• Alıntılanan Metin

============================================================

Özbekistan’ın ‘Kamu Binaları İçin Temiz Enerji’ programını üstlenen NKY’den Türk firmalara davet

İNŞAAT DÜNYASI DERGİSİ Mayıs-Haziran 2024 sayısında “Özel Dosya” bölümünde “Sürdürülebilirliği Odağına Alan Markalar ve Sürdürülebilir Üretim” konusunu masaya yatırdı. NKY’nin Türkiye ve dünyada sürdürülebilir mimari alanında referans projelere imza attığını belirten NKY Architects & Engineers Genel Koordinatörü Ömer Ünlü, “Bu projeler sayesinde Özbekistan Enerji Bakanlığı ile yeni bir sözleşme imzaladık ve şu anda Dünya Bankası kredili ‘Kamu Binaları İçin Temiz Enerji’ programını Özbekistan devleti adına biz dizayn ediyoruz. Proje ile ilgilenen enerji, müşavir ya da yapımcı firmaları bekliyoruz” dedi.
NKY sürdürülebilir ve enerji verimli binalar tasarlarken hangi kriterleri göz önünde bulunduruyor? NKY’nin Romanya’da tasarımını üstlendiği devlet hastanesini örnek vererek, görüşlerinizi dile getirir misiniz?
Sürdürülebilir ve enerji verimli bina tasarımında en bilinen amaç çevresel etkiyi azaltmak, ya da daha güncel bir terim ile binanın “ekolojik ayak izini” minimuma indirmek. Ancak yapının verimliliğini artırmak ve kullanıcıların konfor ile güvenliğini iyileştirmek de bu bağlamda önemli hedeflerden biri olarak konulmalı.
Tabi enerji verimli bina tasarımı birçok uzmanlığı bir araya getiren uzun soluklu bir süreç ancak çok temel birkaç ölçüt arasında malzeme kullanımını başlara yazabilirim. Burada en çabuk akla gelen, binanın enerji tüketimini azaltan teknolojiler ve yüksek performanslı yapı malzemeleri kullanımı olacaktır. Buna örnek olarak artırılmış yalıtım, enerji verimli camlar ve LED aydınlatma gibi bilinen uygulamalar sıralanabilir. Bunlar binanın ısıtma-soğutma ve enerji yönetim sistemleri ile bütünleşmiş çalışarak arzulanan hedeflere ulaşılmasını sağlarlar.

============================================================

• Yapılacak İşlemler
a. Alıntılanan metne göre "Kamu Binaları İçin Temiz Enerji" programı hangi kurumun kredisiyle yürütülüyor?
b. Listenin başından başlayıp "(x=407, y=116)" ifadesini içeren satırla biten bölümü, iki ucu da dahil ederek aynen yazın.

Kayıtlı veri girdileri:

============================================================

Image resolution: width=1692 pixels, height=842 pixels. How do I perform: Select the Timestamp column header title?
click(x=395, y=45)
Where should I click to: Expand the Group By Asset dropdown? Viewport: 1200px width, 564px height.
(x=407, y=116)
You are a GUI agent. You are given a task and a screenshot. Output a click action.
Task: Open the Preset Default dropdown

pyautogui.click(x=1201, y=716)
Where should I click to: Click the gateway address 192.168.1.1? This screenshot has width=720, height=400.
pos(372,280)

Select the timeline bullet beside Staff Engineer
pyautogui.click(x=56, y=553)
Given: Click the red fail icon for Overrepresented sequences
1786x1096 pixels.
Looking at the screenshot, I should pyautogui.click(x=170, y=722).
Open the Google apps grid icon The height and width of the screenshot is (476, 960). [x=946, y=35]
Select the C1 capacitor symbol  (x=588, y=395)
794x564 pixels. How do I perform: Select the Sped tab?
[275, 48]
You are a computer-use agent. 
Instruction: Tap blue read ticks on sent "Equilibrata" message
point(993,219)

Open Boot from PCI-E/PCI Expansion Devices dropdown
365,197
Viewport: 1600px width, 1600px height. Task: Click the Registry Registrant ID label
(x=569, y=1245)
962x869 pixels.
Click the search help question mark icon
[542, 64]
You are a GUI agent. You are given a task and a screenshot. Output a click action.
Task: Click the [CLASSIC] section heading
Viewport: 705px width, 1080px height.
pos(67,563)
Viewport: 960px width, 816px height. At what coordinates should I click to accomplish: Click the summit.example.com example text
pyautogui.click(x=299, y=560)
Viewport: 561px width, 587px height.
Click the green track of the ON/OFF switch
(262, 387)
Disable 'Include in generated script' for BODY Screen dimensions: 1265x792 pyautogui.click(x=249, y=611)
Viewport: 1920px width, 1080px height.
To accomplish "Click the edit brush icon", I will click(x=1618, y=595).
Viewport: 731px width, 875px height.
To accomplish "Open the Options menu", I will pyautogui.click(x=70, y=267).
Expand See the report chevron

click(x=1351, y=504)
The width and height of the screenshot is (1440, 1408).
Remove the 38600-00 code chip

============================================================

• Eksiksiz Yanıtlar
a. Program, Dünya Bankası kredisiyle yürütülüyor.

b.
Image resolution: width=1692 pixels, height=842 pixels. How do I perform: Select the Timestamp column header title?
click(x=395, y=45)
Where should I click to: Expand the Group By Asset dropdown? Viewport: 1200px width, 564px height.
(x=407, y=116)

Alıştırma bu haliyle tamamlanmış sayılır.